Sezione del documento =>
##############################

“È arrivato il momento di fare chiarezza, con onestà intellettuale e spirito costruttivo”. Lo scrive la deputata Giovanna Iacono in una lettera aperta in cui invita il Pd agrigentino a superare divisioni e polemiche interne in vista delle prossime elezioni amministrative. “Non mi sono mai sottratta al confronto e non lo farò adesso – scrive Iacono –. La mia presenza e il mio ascolto, fin dai primi passi dell’area progressista, sono la testimonianza di una volontà precisa di esserci e di dare il mio contributo”.
La deputata sottolinea la complessità del contesto politico locale: “Agrigento è una città politicamente complessa, dove l’astensionismo è altissimo e il centrodestra rappresenta un sistema di potere radicato e strutturato”. Per Iacono, il lavoro del circolo cittadino del Pd “è stato importante per tenere accesa la luce su temi e programmi, ma questo da solo non basta”. L’appello a superare i contrasti interni: “Non è il tempo delle polemiche, specie se caratterizzate da una insopportabile autoreferenzialità che allontana militanti ed elettori. È necessario archiviare immediatamente questa fase e guardare avanti”.
Le elezioni amministrative, aggiunge, “rappresentano una sfida cruciale per la dignità della città e per gli equilibri politici dell’intera isola”. Da qui l’invito al coinvolgimento di tutti i livelli del partito: “Il PD, dal livello regionale a quello nazionale, deve sentirsi partecipe nelle scelte. Abbiamo una responsabilità enorme verso le agrigentine e gli agrigentini: non possiamo sbagliare”. “Un Pd diviso e litigioso è il più grande regalo che possiamo fare alle destre”, ammonisce la deputata, che chiede di “rimettere al centro la politica, la visione del futuro e i programmi per costruirla, insieme”.
Sul piano operativo, Iacono indica due priorità: “La costruzione di una lista del Partito Democratico forte e competitiva” e “un approccio pragmatico e lungimirante sulle alleanze e sulla scelta del candidato sindaco”. Poi specifica: “La scelta della persona che sarà chiamata a guidare la coalizione progressista dovrà essere partecipata e condivisa senza pacchetti preconfezionati”. Le disponibilità, anche quelle emerse fin qui, rappresentano validissime risorse che andranno valutate in termini di condivisione e consenso potenziale.“Abbiamo la responsabilità di aggregare, a partire da un progetto condiviso, il campo largo e di aprirci a soggetti civici e politici che vogliono voltare pagina rispetto ai disastri dell’attuale governo della città. Agrigento – conclude la deputata – merita un progetto politico serio, fondato su verità, unità e responsabilità”.

##############################

Problema => Quali sono le due priorità operative che Giovanna Iacono indica nell'articolo sulla sua lettera aperta al Pd agrigentino?

Voci della raccolta
##############################

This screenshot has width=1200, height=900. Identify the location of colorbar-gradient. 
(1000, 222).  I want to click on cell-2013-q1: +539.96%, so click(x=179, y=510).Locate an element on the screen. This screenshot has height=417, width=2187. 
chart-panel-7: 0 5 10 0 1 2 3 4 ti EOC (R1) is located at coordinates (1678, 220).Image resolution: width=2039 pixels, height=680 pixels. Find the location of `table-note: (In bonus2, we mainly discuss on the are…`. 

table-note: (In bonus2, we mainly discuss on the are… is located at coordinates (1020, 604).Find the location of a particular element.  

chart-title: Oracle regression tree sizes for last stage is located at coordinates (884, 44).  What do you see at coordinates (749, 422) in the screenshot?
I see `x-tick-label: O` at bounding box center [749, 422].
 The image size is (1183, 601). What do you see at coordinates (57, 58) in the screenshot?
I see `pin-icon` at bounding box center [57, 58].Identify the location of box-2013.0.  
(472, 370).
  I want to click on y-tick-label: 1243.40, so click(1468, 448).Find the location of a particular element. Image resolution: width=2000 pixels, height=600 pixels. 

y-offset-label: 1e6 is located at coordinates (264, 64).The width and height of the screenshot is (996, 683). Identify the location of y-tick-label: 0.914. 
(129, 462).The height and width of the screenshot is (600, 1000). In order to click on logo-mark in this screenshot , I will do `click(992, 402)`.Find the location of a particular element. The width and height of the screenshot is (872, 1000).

##############################

Risultato del compito => Costruire una lista del Partito Democratico forte e competitiva e adottare un approccio pragmatico e lungimirante sulle alleanze e sulla scelta del candidato sindaco.